So is it the rhinestones then that you want to work with? If so get yourself the detail blade holder and the 60 degree blade. That will then cut beautiful circles in the sandblast vinyl (thats the material I used on the rhinestone video)
I'll be looking forward to seeing your results!
And its good to meet you
Dawn


----------



## Girlzndollz (Oct 3, 2007)

*Thread Note:*

Please be aware. Some posts have been editted in this thread. It is alright for people to share information regarding companies as they know it to be true, on both sides. Each party is welcome to enter correct information into the thread, to set the "record straight" so to say.

But, any direct comments made personally "about" another member, not the products or service, will be removed. Such comments are not in the spirit of the forum. This is an educational, business forum and all comments should remain above the level of getting personal.

Stick with the facts regarding products, services, etc, but please do not discuss personal issues with each other in the threads.

Additionally, requests for sales, sales information, and sales posts should remain in PM, via email, or through a companies business website. The forum threads are not a place to conduct business.
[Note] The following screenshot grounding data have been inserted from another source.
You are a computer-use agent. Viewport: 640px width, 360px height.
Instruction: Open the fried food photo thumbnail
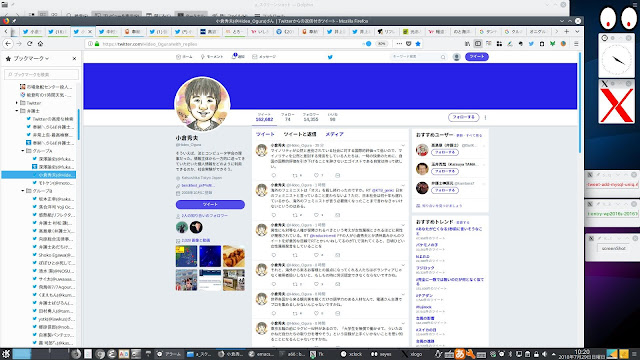[x=234, y=256]
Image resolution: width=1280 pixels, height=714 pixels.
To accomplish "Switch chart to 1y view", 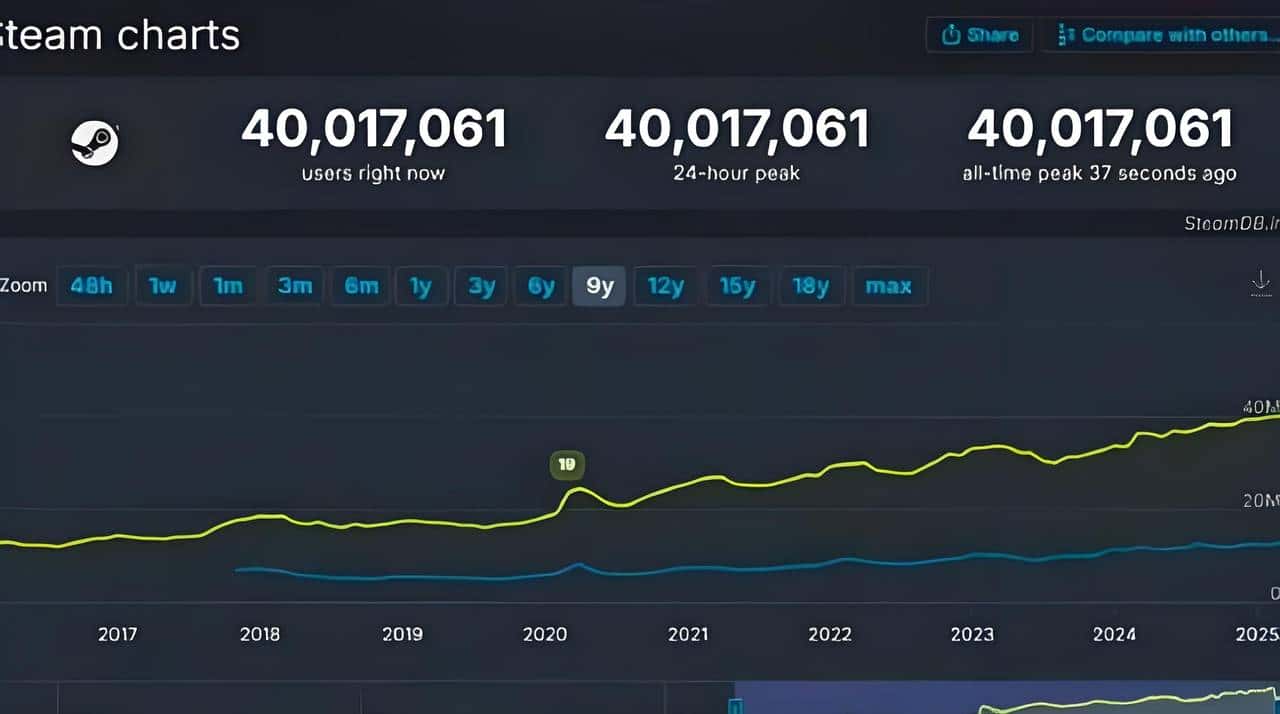I will coord(421,285).
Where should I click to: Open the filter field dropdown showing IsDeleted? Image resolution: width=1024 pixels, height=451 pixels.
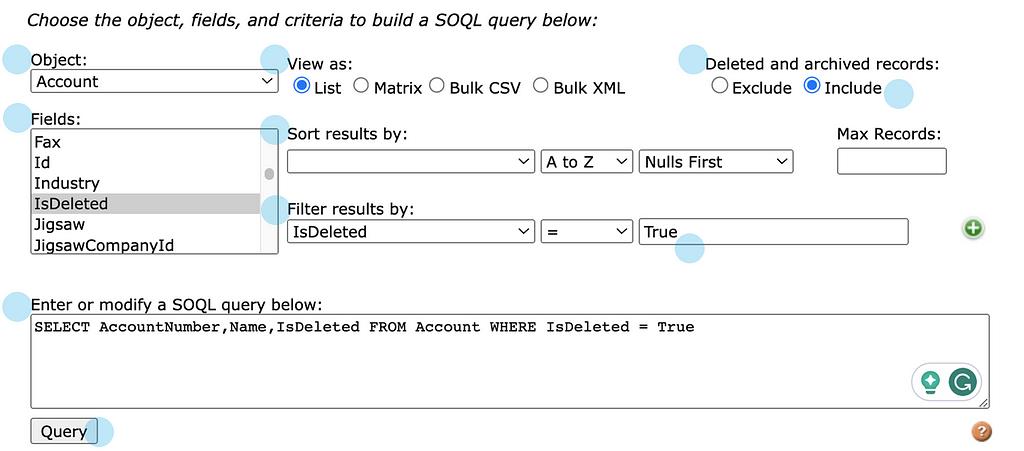[x=411, y=232]
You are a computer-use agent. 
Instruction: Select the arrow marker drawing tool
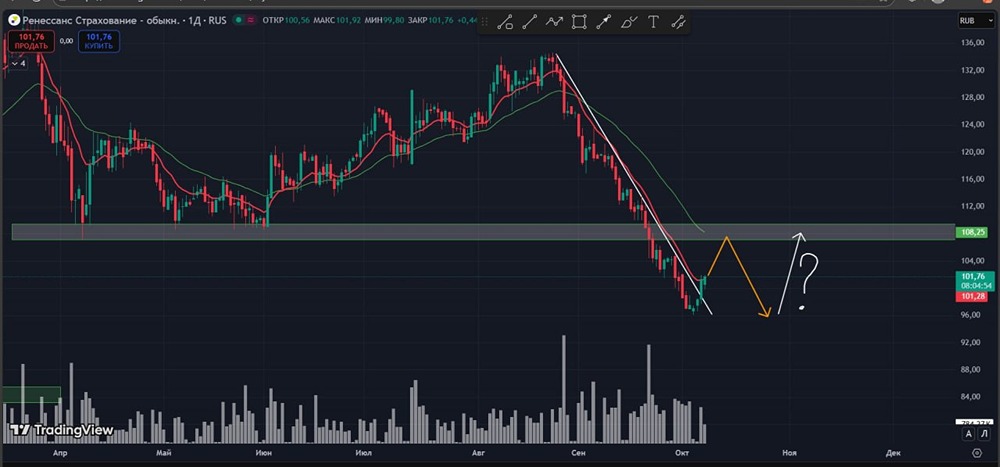click(x=603, y=22)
It is a place for learning about the industry, products, services, etc.

Any questions at all, please feel free to ask me VIA PM, not in the thread. That is also against forum guidelines. 

Thank you very much, have a great night all... 
Kelly =)


----------



## sjidohair (Apr 9, 2008)

Well as everyone knows, I love all machines and software or anything to do with rhinestones,, lol

T-shirt betty please keep us posted as well as Tyme

I cannot wait to see what this machine will do, 
and what inkscape can do for rhinestoners, 

Is there some education or tuitorals available for others that want to play with inkscape and designs,
thanks
MMM


----------



## Girlzndollz (Oct 3, 2007)

sjidohair said:


> and what inkscape can do for rhinestoners,
> 
> Is there some education or tuitorals available for others that want to play with inkscape and designs,
> thanks
> MMM


Do you mean inkscape tutorials? 

If yes, there are plenty of them on Youtube, as well, many members here use it and there are threads with help available. Anytime someone has a question on Inkscape - I am sure if they post it, it will be likely someone here can help with that.. quite in the way Luis and others help with CorelDraw. 

If not, the above will certainly be able to help someone who is looking for help using Inkscape to design.


----------



## sjidohair (Apr 9, 2008)

Kelly, the Tuit on Rhinestones using Inkscape, as I think that is the software that is being used with this machine,,

I might be wrong,, and if I am please correct me.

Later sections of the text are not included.